Ok, so it verified the tarball, and started to extract it. So it may have failed during extraction. Does the directory /opt/local/var/macports/sources/rsync.macports.org/macports/release/tarballs/ports exist and does it contain what it should?


> There are a few other ports that don't install e.g.
> %sudo port install R
> Error: Port R not found
> 
> and some produce this odd (not in the ports tree - ?) message with warning
> %sudo port install xxdiff
> Password: 
> Warning: Skipping xxdiff (not in the ports tree)
> --->  Scanning binaries for linking errors
> --->  No broken files found.                             
> --->  No broken ports found.

You have no portindex right now, so as far as your MacPorts knows, there are no ports in the tree, so you cannot install any ports.


> This is a mac after a major repair with replaced motherboard. My admin made a backup copy on HD and reinstalled most back from Sierra to Mojave. Macports worked fine before when I installed back in 2017.

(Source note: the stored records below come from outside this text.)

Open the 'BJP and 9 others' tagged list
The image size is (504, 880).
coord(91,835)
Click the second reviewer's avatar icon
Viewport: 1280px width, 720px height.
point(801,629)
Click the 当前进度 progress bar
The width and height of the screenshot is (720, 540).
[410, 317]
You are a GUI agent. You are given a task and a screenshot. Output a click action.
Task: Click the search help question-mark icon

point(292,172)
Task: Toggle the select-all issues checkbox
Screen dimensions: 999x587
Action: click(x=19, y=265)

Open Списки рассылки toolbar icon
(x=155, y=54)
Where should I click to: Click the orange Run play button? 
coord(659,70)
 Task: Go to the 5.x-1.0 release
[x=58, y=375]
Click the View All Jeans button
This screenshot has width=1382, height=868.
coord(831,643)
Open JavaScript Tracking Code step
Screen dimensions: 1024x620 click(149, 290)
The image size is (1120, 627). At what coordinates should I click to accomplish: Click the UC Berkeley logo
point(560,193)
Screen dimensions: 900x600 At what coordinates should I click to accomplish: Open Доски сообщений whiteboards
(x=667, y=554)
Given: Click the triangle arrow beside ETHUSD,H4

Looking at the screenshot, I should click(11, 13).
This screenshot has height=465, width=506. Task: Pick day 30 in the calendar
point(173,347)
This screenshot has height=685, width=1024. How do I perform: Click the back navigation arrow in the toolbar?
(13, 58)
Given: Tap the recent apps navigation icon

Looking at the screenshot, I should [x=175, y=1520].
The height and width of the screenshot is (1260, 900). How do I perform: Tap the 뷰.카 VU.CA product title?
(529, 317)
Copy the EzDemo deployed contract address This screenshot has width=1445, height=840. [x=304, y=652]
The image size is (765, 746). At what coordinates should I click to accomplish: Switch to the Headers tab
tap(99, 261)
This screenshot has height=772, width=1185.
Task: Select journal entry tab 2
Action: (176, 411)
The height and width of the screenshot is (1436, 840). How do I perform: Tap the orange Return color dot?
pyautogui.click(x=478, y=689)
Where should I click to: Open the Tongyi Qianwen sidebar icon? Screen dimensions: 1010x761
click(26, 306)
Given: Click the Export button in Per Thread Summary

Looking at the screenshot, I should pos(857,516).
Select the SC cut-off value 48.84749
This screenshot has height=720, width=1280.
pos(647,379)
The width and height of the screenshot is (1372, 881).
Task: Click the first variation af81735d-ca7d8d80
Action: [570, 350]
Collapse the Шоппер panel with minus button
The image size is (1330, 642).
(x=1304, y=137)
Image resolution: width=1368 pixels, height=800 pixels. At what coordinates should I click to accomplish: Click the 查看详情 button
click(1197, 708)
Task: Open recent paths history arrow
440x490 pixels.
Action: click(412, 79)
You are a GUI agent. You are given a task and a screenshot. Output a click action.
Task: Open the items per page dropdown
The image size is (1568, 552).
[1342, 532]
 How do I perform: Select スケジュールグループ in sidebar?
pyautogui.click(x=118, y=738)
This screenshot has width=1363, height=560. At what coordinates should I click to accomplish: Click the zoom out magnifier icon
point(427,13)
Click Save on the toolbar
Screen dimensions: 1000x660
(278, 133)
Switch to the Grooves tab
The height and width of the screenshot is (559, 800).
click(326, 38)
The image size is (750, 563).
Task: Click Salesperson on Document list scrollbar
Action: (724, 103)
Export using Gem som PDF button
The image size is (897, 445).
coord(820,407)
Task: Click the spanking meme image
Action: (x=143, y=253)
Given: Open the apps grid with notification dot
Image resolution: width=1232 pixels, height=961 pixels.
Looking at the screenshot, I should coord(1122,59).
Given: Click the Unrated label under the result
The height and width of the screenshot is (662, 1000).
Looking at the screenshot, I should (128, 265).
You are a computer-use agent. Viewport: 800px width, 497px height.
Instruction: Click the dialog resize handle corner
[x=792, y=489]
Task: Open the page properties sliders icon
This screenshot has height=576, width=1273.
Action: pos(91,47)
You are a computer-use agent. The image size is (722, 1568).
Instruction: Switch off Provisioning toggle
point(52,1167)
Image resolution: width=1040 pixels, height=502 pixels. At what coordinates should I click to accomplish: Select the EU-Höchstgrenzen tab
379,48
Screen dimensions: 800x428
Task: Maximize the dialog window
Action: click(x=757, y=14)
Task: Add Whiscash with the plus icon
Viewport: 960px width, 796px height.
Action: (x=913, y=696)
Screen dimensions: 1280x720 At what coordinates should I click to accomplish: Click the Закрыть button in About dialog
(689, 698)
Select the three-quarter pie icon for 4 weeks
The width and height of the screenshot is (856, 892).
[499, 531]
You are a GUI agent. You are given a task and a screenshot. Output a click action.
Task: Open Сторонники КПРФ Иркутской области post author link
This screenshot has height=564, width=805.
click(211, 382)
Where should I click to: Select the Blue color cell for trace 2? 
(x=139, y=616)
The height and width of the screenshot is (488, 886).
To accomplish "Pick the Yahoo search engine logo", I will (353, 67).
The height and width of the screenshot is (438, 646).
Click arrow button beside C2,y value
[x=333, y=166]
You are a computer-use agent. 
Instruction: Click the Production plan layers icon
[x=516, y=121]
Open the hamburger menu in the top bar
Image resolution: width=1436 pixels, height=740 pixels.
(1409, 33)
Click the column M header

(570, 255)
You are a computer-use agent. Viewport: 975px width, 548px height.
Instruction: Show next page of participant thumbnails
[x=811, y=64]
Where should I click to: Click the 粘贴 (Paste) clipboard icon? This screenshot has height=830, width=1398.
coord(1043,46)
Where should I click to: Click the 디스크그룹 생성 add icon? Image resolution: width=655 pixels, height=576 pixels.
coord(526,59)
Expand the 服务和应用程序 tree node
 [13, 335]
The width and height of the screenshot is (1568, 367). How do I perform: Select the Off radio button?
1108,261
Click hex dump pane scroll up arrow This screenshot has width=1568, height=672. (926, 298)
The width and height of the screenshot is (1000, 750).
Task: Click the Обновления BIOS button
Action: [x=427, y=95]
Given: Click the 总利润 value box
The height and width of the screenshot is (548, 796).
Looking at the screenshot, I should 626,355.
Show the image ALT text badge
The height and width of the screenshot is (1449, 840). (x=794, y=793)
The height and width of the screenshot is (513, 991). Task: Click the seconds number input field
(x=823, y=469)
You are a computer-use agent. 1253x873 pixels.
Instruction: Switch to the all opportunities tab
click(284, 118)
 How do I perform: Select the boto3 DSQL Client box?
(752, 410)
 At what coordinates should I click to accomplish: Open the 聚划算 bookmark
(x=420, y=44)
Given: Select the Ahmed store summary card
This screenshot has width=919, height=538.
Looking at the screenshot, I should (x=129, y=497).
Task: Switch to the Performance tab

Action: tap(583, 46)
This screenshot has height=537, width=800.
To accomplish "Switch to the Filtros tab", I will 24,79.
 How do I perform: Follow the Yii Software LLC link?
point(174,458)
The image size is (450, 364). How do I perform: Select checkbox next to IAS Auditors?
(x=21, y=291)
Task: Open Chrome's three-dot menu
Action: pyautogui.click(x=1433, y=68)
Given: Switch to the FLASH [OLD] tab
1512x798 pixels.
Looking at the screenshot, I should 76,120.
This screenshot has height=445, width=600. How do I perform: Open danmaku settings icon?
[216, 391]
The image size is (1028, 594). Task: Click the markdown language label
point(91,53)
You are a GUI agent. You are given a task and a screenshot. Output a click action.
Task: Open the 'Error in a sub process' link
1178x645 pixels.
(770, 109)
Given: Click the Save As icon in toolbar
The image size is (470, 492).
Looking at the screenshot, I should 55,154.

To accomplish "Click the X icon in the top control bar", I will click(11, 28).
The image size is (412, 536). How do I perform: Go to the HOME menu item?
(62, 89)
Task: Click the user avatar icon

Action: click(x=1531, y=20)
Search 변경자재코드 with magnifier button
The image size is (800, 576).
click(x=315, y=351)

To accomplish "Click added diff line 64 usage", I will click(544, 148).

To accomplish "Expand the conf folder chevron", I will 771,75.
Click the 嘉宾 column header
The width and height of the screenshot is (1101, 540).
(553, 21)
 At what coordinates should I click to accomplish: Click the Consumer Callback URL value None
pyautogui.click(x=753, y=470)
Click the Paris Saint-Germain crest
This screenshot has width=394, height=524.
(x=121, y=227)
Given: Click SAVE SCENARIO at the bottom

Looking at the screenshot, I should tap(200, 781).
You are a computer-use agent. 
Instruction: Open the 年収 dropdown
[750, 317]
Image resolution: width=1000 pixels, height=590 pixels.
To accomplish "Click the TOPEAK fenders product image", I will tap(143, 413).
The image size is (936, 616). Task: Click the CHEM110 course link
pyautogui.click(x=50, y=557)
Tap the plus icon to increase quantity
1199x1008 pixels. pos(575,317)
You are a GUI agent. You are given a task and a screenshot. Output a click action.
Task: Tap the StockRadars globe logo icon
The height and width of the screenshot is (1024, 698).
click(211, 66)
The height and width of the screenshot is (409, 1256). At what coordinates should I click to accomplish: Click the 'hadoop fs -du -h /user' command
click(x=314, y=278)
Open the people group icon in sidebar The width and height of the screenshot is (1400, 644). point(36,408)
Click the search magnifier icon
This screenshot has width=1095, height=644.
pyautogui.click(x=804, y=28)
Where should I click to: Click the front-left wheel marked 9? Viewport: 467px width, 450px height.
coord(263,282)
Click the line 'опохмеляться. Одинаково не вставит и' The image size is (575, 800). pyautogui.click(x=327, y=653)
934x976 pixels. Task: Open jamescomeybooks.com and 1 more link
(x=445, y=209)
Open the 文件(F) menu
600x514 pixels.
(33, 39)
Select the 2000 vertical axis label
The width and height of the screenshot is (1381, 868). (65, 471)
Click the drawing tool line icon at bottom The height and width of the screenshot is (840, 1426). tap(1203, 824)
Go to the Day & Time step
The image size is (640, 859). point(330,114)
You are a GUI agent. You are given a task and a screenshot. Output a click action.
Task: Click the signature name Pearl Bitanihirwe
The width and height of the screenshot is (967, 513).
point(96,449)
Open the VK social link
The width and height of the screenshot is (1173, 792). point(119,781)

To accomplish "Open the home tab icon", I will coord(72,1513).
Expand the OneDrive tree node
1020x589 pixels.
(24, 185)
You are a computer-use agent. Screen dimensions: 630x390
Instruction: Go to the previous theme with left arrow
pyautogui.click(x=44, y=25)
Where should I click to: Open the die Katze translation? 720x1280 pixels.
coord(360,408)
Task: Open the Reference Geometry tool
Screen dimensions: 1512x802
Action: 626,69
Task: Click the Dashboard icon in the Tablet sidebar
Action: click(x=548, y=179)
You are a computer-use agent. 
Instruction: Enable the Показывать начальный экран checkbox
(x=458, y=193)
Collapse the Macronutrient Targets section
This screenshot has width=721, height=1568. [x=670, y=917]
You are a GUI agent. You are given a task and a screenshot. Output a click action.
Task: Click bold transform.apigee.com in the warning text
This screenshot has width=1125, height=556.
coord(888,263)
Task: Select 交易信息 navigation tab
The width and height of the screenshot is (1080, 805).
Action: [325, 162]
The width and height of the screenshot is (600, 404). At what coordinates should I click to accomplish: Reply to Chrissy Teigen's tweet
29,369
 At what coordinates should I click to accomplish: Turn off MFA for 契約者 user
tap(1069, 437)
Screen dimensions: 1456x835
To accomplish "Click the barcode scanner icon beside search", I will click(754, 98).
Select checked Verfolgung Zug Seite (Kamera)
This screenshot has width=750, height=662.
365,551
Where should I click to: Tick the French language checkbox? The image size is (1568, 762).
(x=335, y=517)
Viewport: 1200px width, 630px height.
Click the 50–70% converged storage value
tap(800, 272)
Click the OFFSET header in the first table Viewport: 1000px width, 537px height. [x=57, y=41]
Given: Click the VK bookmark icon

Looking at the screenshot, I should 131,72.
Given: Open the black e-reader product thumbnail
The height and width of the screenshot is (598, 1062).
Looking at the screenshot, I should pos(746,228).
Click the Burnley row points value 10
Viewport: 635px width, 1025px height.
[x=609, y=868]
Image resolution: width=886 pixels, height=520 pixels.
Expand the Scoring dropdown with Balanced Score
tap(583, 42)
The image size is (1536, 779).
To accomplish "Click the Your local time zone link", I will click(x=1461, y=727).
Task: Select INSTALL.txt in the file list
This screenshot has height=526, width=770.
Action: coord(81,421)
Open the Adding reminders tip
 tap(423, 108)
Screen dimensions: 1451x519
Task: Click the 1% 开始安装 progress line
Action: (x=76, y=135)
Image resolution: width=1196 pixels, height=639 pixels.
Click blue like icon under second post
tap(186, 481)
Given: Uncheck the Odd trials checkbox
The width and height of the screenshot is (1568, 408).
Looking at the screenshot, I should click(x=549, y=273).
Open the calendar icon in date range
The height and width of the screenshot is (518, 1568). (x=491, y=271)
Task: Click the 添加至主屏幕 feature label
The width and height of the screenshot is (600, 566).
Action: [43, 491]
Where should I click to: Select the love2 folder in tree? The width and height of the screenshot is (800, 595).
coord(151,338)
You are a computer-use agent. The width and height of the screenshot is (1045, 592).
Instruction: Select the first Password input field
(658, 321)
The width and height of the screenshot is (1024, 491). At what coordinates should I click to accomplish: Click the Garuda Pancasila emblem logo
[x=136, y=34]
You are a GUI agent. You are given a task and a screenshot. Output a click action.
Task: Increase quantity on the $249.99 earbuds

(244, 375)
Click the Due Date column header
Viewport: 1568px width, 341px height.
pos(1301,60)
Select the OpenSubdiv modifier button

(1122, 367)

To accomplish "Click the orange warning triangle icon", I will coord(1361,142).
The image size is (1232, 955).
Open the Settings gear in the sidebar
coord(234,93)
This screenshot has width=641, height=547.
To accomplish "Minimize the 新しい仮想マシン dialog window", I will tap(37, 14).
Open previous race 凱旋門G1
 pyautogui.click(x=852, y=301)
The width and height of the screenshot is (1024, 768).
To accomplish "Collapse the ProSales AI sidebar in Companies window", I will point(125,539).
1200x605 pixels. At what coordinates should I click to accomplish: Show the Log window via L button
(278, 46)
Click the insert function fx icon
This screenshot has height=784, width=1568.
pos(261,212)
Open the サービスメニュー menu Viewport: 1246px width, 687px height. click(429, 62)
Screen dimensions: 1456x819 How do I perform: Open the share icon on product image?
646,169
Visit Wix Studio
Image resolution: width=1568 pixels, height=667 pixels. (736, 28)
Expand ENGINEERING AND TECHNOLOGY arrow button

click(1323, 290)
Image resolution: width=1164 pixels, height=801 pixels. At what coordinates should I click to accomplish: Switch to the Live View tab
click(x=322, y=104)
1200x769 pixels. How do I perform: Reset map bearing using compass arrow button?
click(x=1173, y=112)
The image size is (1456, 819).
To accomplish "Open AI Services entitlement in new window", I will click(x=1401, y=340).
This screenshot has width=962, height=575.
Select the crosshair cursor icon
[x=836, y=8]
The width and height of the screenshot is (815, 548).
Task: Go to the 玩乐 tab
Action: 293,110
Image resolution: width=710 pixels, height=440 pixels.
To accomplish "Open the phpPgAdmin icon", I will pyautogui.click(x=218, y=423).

Ok, you replaced the logic board and backed up your disk, erased it, and restored it. How was the backup and restore accomplished? Time Machine? Carbon Copy Cloner? SuperDuper? Something else?

I know from personal experience that Carbon Copy Cloner reliably clones disks. My understanding is that SuperDuper does too. If your admin used one of those two methods, it should be working.

I know from personal experience that restoring from a Time Machine backup does not restore MacPorts user accounts correctly -- Apple "helpfully" moves all user accounts to /Users, which breaks the macports user and all of the users that MacPorts ports might create. If you have restored using Time Machine, you'll have to find all the user account directories that were moved to /Users and move them back where they belong, and use dscl to fix the home directory entry for each user account as well. Last time I had to restore from Time Machine, sorting this out was a real mess, so I hope this is not the situation you're in...

And as Chris said, if you upgraded from Sierra to Mojave, you'll need to follow the migration instructions. Did you? The fact that the port command isn't complaining about this suggests that you already at least reinstalled MacPorts for Mojave.